◆ **Task statement**:
Restate word for word the lines from the one bearing "This screenshot has height=568, width=1045." through the end of the entries below, and leave every picture out.
--- Listed entries Enclosed Below ---
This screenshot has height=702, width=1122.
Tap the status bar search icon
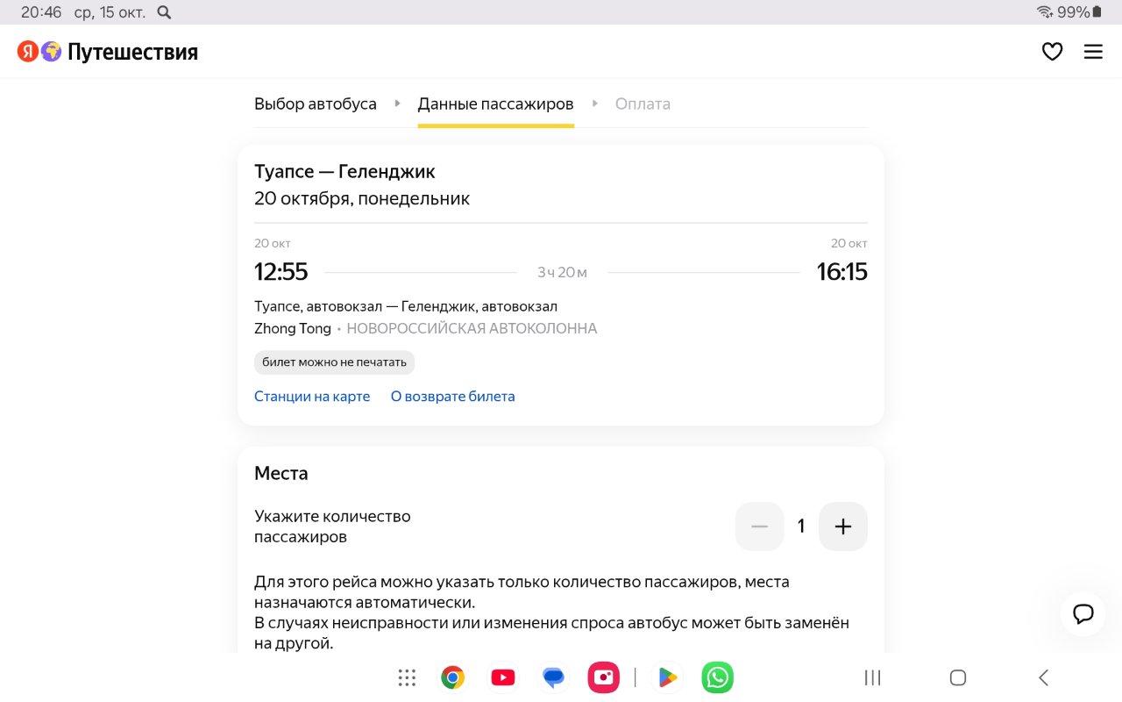[x=164, y=12]
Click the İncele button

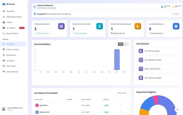pos(175,14)
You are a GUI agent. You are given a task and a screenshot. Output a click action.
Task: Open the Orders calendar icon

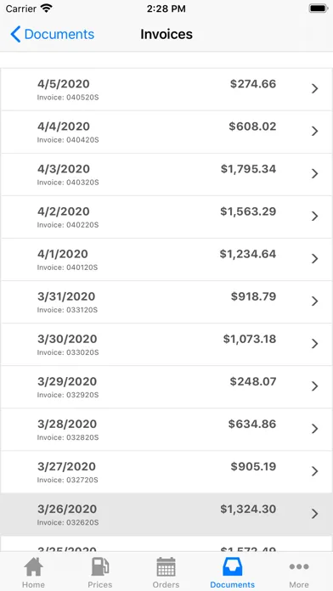point(166,566)
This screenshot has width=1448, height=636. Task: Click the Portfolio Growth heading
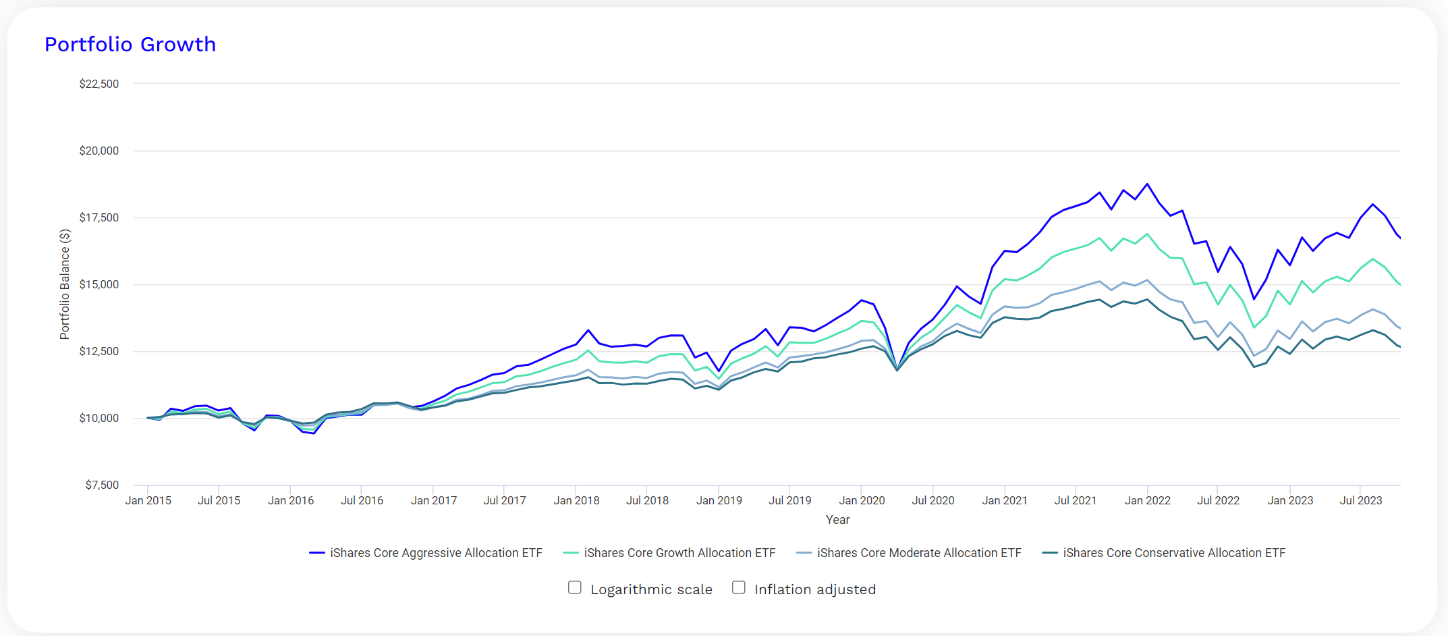point(130,44)
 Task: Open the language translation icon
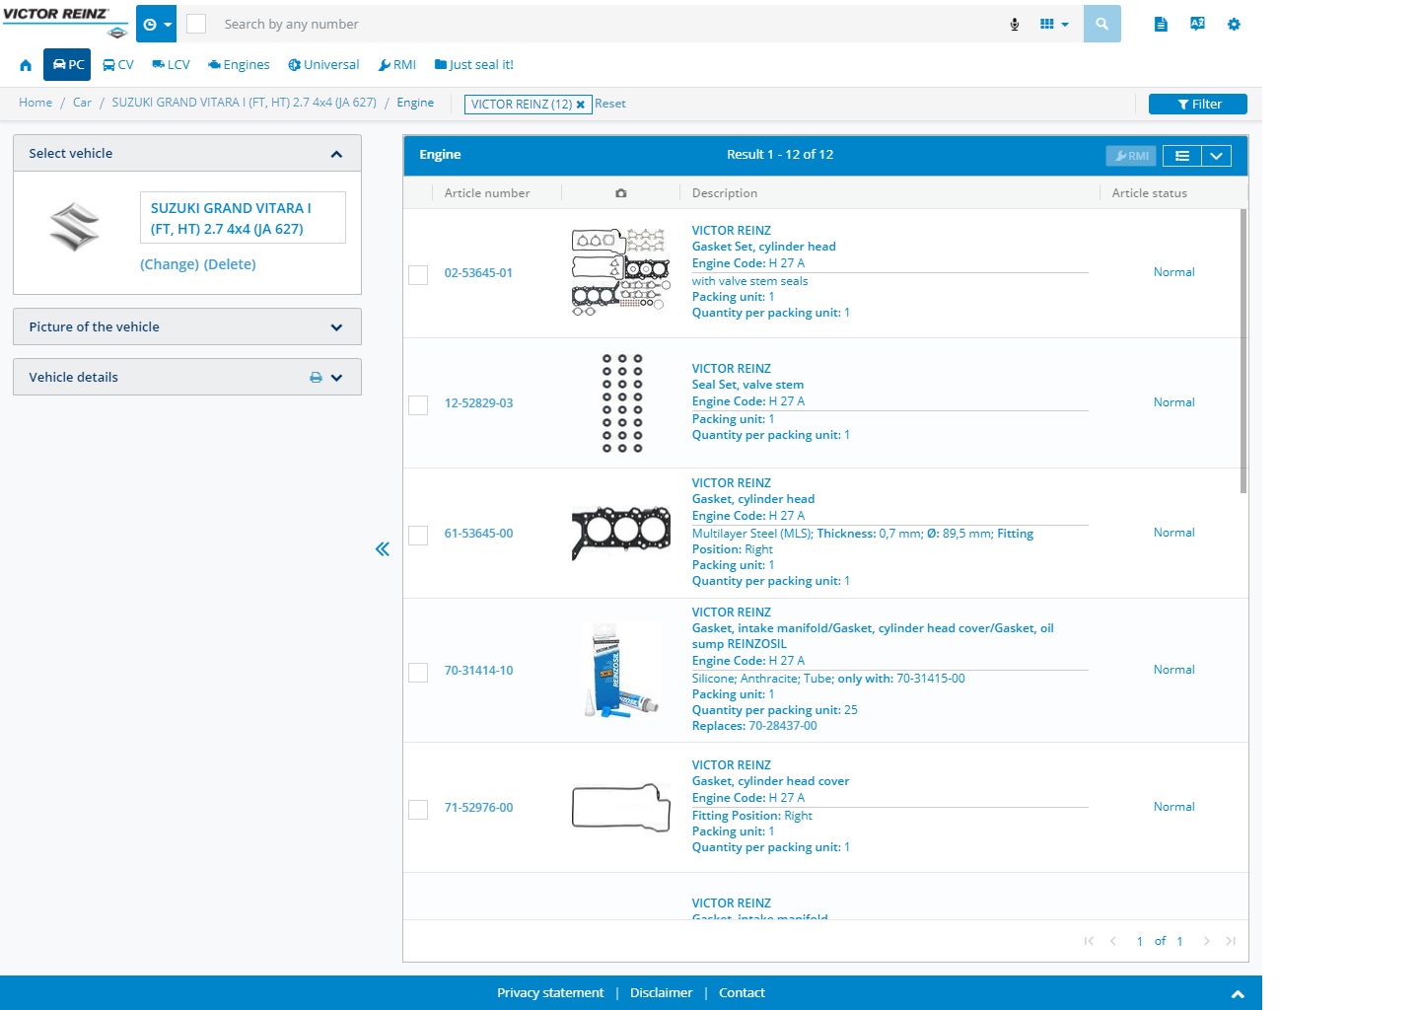coord(1197,24)
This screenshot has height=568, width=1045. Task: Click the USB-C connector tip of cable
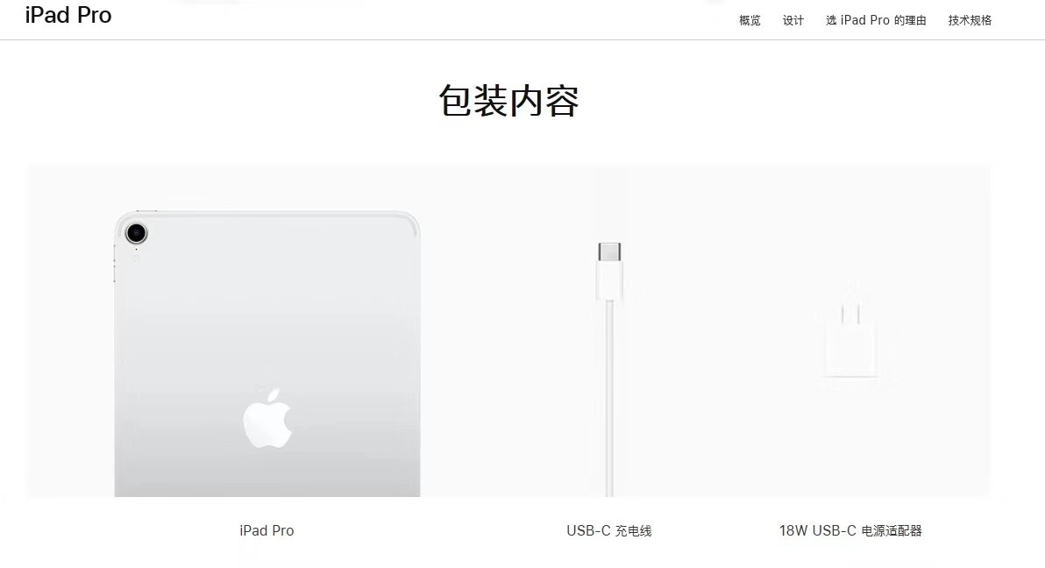(x=609, y=252)
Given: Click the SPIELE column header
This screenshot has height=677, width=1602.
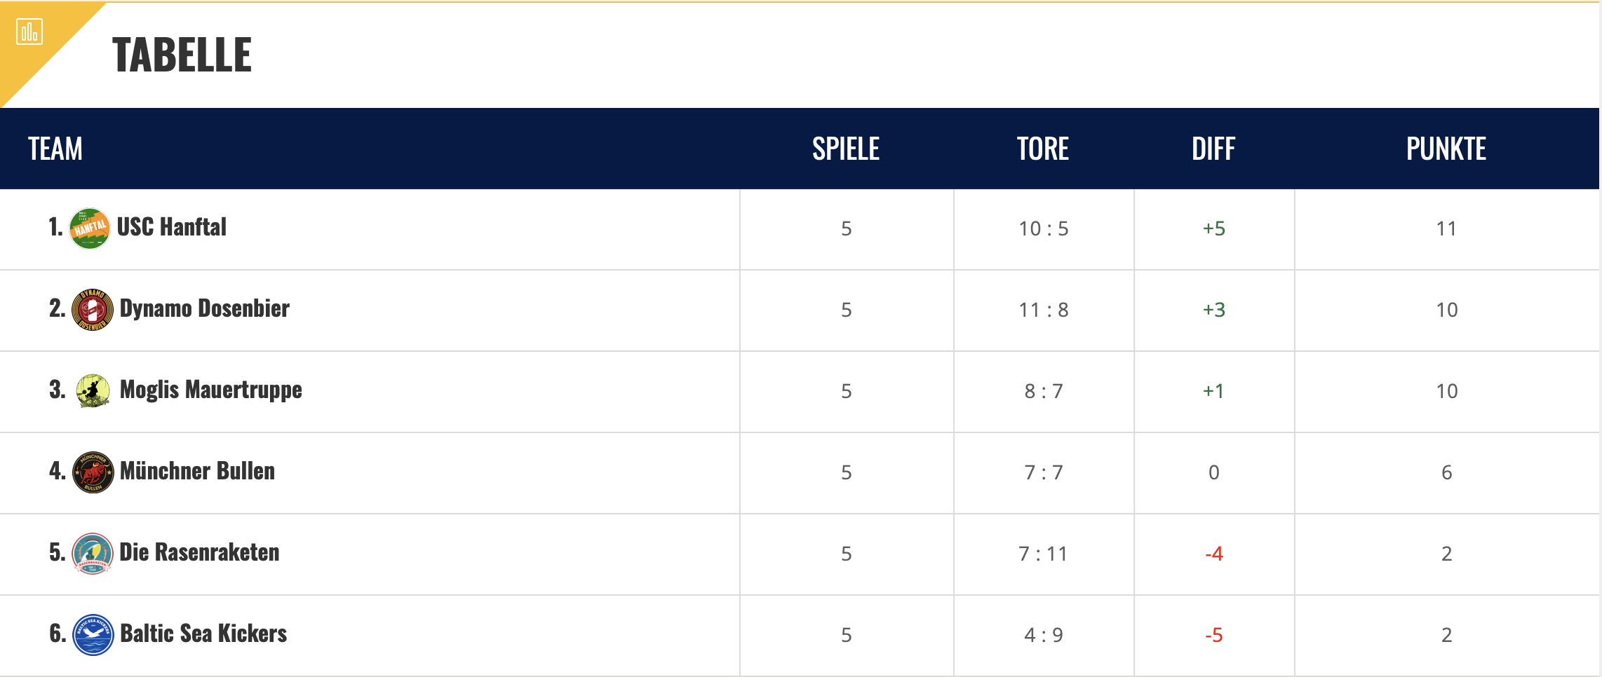Looking at the screenshot, I should pos(846,149).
--- End of Enclosed Listed entries ---
◆ **Task output**:
This screenshot has height=568, width=1045. Task: Click the USB-C connector tip of cable
(x=609, y=252)
Given: Click the SPIELE column header
This screenshot has height=677, width=1602.
Looking at the screenshot, I should pos(846,149).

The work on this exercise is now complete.